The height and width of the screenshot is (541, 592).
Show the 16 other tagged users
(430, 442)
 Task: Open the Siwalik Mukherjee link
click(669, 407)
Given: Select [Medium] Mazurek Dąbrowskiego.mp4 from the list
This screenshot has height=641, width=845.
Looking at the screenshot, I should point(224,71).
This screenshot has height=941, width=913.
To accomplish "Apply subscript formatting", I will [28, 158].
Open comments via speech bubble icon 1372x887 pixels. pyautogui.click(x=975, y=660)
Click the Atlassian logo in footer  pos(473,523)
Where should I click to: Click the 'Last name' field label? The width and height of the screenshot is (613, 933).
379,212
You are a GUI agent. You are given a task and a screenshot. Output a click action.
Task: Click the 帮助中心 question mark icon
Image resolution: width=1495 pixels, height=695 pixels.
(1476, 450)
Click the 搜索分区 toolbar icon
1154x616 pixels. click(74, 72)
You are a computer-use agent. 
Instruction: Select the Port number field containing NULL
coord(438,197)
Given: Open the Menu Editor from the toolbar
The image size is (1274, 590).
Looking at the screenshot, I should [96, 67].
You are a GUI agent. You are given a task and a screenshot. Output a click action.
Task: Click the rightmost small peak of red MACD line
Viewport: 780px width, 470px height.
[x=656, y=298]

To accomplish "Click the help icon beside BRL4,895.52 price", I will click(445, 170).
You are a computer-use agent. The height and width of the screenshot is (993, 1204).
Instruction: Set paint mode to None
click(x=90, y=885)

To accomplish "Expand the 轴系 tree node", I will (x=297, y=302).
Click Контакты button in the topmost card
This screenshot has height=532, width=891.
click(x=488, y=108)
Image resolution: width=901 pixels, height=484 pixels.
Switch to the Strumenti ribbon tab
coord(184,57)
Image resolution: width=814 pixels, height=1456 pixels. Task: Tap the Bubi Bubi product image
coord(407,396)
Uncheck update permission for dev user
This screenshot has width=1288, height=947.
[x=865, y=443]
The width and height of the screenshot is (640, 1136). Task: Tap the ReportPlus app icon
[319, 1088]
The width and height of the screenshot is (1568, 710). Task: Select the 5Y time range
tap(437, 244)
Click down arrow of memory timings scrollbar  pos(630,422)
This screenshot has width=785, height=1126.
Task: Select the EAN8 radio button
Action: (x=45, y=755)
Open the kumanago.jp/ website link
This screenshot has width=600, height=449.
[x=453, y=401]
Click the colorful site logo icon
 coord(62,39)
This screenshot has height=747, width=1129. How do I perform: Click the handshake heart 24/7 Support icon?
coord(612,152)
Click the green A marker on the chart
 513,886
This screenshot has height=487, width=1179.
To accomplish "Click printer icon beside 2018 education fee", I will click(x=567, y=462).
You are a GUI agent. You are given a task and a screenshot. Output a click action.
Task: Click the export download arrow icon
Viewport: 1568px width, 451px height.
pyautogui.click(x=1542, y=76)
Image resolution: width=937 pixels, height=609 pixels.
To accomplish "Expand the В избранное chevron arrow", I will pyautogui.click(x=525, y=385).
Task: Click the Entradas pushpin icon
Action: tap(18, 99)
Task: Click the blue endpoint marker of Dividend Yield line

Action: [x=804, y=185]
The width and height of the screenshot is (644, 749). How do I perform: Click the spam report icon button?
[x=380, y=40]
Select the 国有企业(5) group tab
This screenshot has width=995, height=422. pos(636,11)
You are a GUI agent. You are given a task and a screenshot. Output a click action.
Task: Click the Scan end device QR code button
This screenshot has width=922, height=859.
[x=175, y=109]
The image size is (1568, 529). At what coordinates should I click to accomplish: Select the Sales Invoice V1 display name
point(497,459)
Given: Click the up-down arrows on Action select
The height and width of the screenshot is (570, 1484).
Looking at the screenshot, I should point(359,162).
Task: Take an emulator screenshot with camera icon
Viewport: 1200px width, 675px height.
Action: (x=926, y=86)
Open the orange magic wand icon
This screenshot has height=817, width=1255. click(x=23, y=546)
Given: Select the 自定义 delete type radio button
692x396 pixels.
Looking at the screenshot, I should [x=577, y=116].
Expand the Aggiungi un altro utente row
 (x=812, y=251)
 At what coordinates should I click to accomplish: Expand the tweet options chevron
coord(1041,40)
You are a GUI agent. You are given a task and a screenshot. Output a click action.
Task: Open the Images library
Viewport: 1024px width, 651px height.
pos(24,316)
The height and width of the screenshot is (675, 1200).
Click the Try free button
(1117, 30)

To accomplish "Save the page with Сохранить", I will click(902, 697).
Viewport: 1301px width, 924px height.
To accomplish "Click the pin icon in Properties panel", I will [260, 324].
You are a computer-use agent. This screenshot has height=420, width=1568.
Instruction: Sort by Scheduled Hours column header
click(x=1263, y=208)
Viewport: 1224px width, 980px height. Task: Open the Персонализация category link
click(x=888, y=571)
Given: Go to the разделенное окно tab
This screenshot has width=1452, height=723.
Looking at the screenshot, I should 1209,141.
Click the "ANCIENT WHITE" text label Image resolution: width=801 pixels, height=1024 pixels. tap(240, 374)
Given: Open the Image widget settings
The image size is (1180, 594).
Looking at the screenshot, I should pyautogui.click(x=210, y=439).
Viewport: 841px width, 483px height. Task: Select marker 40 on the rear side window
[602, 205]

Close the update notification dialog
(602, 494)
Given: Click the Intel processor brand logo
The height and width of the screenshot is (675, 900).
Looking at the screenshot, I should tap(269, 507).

################

● **Work task**: Restate the records above verbatim up to and including the line containing "This screenshot has height=941, width=913.".

● **Your solution**:
The height and width of the screenshot is (541, 592).
Show the 16 other tagged users
(430, 442)
 Task: Open the Siwalik Mukherjee link
click(669, 407)
Given: Select [Medium] Mazurek Dąbrowskiego.mp4 from the list
This screenshot has height=641, width=845.
Looking at the screenshot, I should point(224,71).
This screenshot has height=941, width=913.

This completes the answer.